De même nous devons nous opposer à ce que le conflit soit interprété et inscrit dans une vision religieuse du monde, que ce soit l’axe du Bien contre celui du Mal absolu (non à M. Netanyahou, non à l’Iran théocratique et à tous ceux qui appellent à « tuer des Juifs » ! ) ou la défense des terres sacrées d’Israël contre celles de l’ « Intifada El Aqsa ». Il nous faut maintenir la compréhension et la résolution politique de ce conflit, pour amener chacun des protagonistes à prendre ses responsabilités.
Que pouvons nous faire, en France ?
Les droits de l’homme, comme le droit international, peuvent et doivent aujourd’hui continuer de fournir une base de principes communs, mais l’on ne peut se contenter d’appeler au respect du droit si celui-ci ne vient pas en appui d’une action politique. Comment, aujourd’hui, réorienter celle-ci vers la recherche de la paix ?

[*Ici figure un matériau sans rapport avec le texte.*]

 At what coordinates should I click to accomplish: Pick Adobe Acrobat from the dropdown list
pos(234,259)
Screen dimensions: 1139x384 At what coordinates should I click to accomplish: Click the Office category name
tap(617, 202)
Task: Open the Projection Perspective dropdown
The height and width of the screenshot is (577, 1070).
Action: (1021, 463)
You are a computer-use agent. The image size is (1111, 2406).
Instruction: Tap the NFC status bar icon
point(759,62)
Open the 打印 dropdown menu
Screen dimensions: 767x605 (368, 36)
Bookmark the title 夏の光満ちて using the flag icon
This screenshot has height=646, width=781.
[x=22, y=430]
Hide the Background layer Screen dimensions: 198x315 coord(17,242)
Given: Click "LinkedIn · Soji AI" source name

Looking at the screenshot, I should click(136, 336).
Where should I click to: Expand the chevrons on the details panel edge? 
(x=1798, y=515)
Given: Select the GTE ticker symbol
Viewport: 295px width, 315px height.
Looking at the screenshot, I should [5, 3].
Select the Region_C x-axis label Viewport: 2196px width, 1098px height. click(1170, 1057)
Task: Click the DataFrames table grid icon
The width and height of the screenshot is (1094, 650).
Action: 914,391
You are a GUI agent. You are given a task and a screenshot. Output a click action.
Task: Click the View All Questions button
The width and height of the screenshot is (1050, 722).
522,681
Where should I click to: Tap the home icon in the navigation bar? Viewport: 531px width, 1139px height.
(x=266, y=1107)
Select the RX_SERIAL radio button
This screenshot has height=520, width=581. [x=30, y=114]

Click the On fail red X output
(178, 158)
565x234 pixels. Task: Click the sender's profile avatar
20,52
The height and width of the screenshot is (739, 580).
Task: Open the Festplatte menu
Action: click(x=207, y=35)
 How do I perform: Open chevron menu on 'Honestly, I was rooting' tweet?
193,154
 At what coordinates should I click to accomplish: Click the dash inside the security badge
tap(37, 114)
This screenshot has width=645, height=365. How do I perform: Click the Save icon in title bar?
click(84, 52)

Les difficultés, les obstacles sont nombreux. Mais il est certain que tout commence par la reconnaissance de la légitimité de l’existence de l’autre, et la recherche des interlocuteurs aptes à entrer en dialogue. Si nos gouvernants empruntent les voies de la diplomatie, quels chemins pouvons-nous, citoyens de France de tous bords, réinventer et emprunter pour poser la paix comme horizon, là bas, mais aussi ici en France ? Comment faire pour que les associations « pro-palestiniennes » et « pro-israéliennes » se rencontrent et s’écoutent – et pour qu’on les entende ? Pourrait-on inviter en France, conjointement, des militants de la paix israéliens et palestiniens ? Lancer un appel à tous les progressistes de Palestine, des pays arabes et d’Israël à imaginer les voies de la paix ? En France des associations existent déjà, qui promeuvent ces dialogues : Les Guerrières de la Paix, où se rassemblent des femmes de tous horizons qui viennent en soutien aux femmes israéliennes et palestiniennes cherchant la paix, Parler en Paix, association strictement culturelle où l’on apprend ensemble l’hébreu et l’arabe, ou encore l’Amitié judéo-musulmane de France. Quelles autres pierres pouvons-nous poser, concrètement, pour reconstruire cet horizon commun ? Qui est prêt à relever, aujourd’hui, ce défi de construire et consolider les dialogues ?
Rachid Benzine, Islamologue, écrivain.
Anne-Lorraine Bujon, Directrice de la rédaction, Revue Esprit
Martine Cohen, Sociologue, membre de la Ligue des Droits de l’homme et de La Paix Maintenant.